René Schérer laisse une œuvre importante composée de près d’une trentaine de livres publiés en nom propre ou en collaboration entre 1961 et 2017, qui l’aura mené d’un travail de présentation et de traduction de la phénoménologie husserlienne comprenant notamment la mise à la disposition du public français des quatre volumes des Recherches Logiques de Husserl vers l’analyse philosophique de la communication prise pour sujet de sa thèse, avant que l’impact des événements de 1968 sur les tâches, méthodes et horizons qui s’ouvraient au travail philosophique ne l’oriente vers un long et personnel chemin de réflexion, où, s’aidant de Charles Fourier, Gabriel Tarde et Gilles Deleuze, il ne cessera de remettre sur le chantier la question du mode de fabrication des sujets humains et des rapports que crée et autorise entre eux une civilisation qui se laisse régulièrement convaincre de s’en tenir aux schémas de compréhension qu’elle a déjà plaqués sur le miroitement infini de la vie. Accordant une attention exceptionnelle aux possibles dont le désir multiforme de « changer de vie et de société » d’après 1968 ne cessa de produire des images variées, il se reconnut dans la tâche d’entreprendre l’édification d’un imaginaire rigoureux dans lequel l’homosexualité, admise à prendre le rôle et la fonction de donnée immédiate de la conscience, apprendrait à impulser un examen de grande ampleur critique, utopique, poétique des catégories et constructions des sciences humaines et sociales qui connaissaient au cours des mêmes années un essor et un renouvellement considérables. Les reconfigurations qu’il proposa de la question éducative et de la question de l’hospitalité se sont propagées au-delà des frontières.

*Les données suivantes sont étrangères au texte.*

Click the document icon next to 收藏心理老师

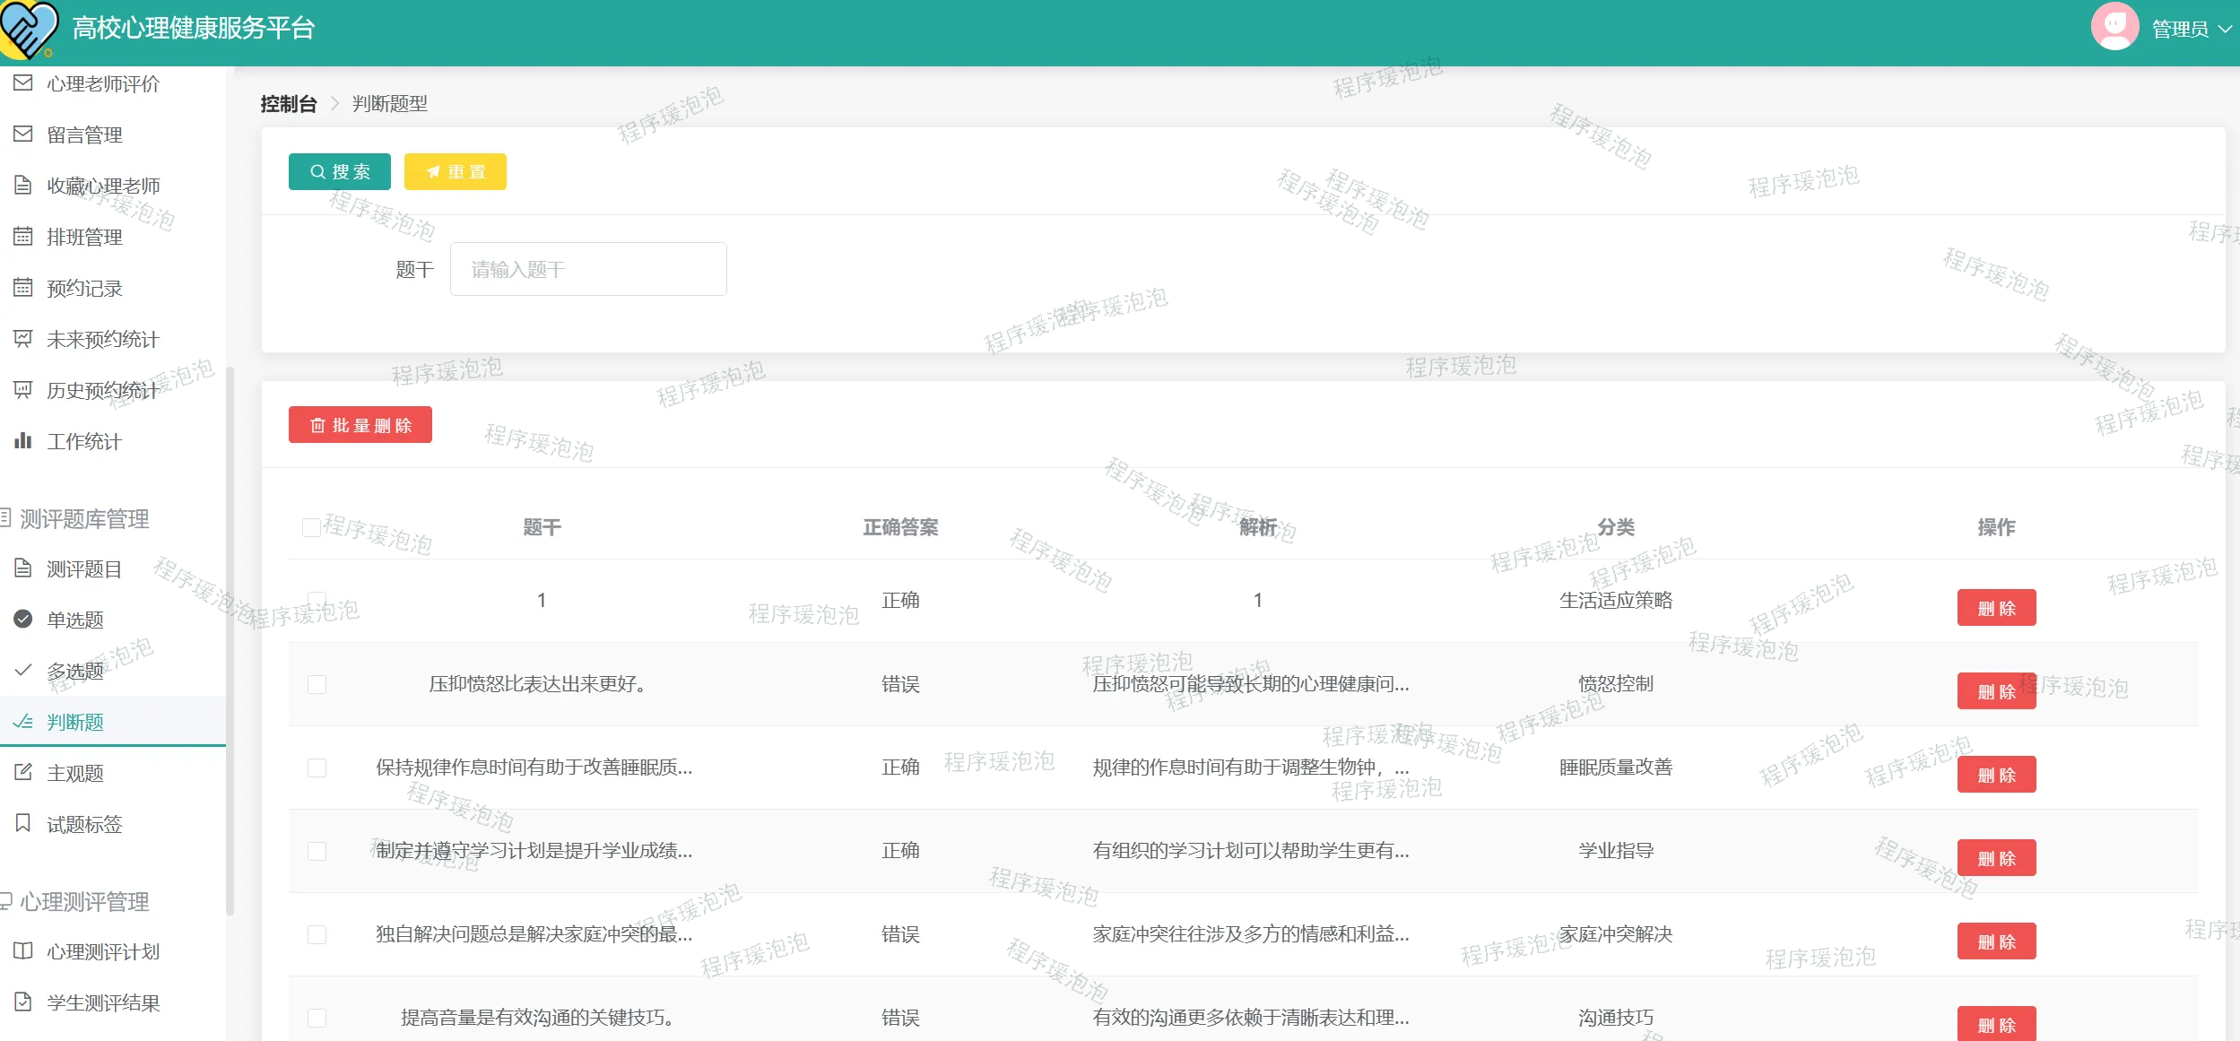23,186
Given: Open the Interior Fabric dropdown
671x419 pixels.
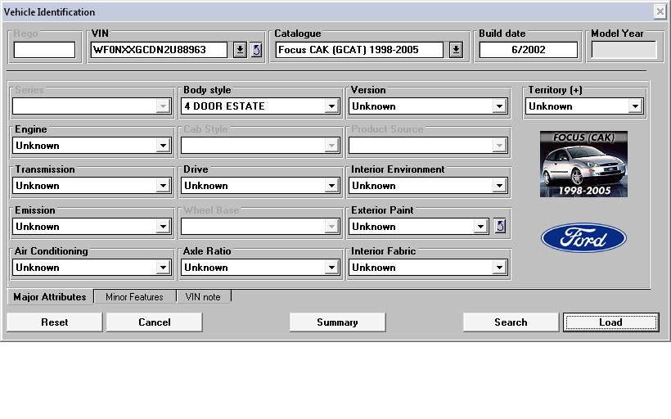Looking at the screenshot, I should coord(499,268).
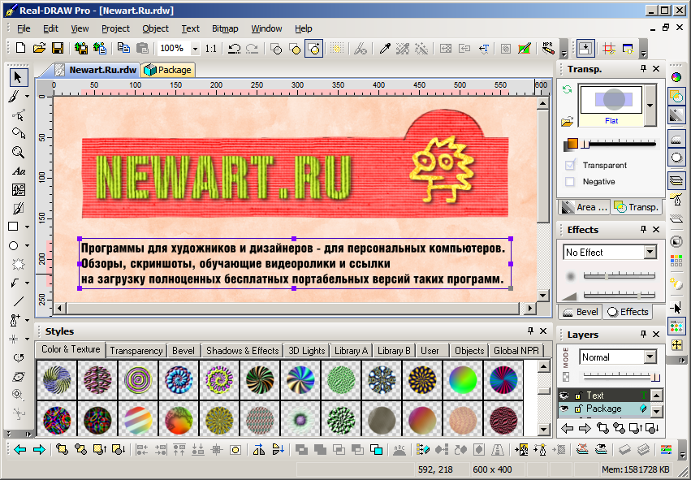
Task: Toggle the Transparent checkbox
Action: (x=570, y=166)
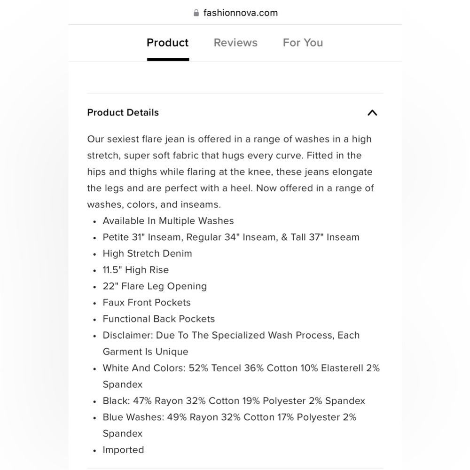Viewport: 470px width, 470px height.
Task: Click the Black fabric composition line
Action: [234, 401]

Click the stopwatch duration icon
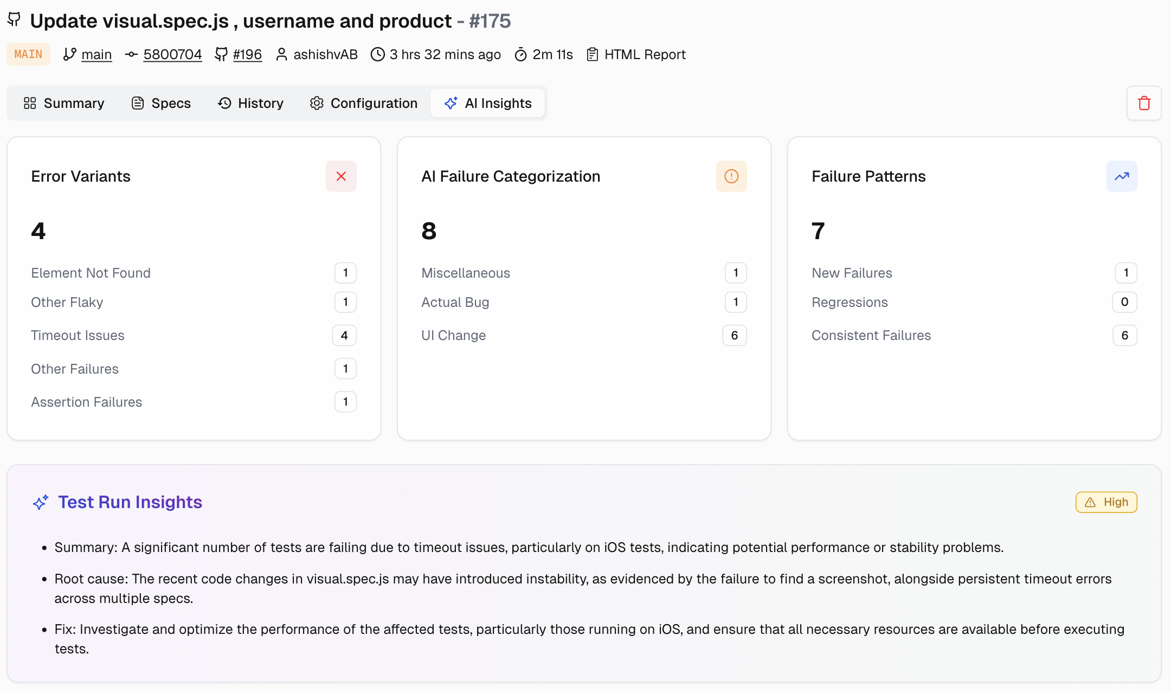pos(520,54)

Outre ses livres et ses nombreuses conférences, pour partie perdues, quatre films tournés entre 1975 et 2016 continueront d’attester jusque dans la mémoire de la contre-culture l’autre manière de voir ainsi que l’autre ambition de penser que René Schérer essaya de faire advenir. 


Bibliographie partielle et partiale :
Charles Fourier ou la Contestation globale, Paris, Seghers, 1970; réédition Paris, Séguier, 1996.
L’Âme atomique. Pour une esthétique d’ère nucléaire (avec Guy Hocquenghem), Paris, Albin Michel, 1986.
Pari sur l’impossible. Études fouriéristes, Saint-Denis, Presses universitaires de Vincennes, 1989.
L’Écosophie de Charles Fourier, Paris, Economica, 2001.
En quête de réel. Réflexions sur le droit de punir, le fouriérisme et quelques autres thèmes – Entretien avec Tony Ferri, Paris, L'Harmattan, 2014.
Fouriériste aujourd'hui, suivi de Études et témoignages, sous la dir. de Yannick Beaubatie, Tulle, Éditions Mille Sources, 2017.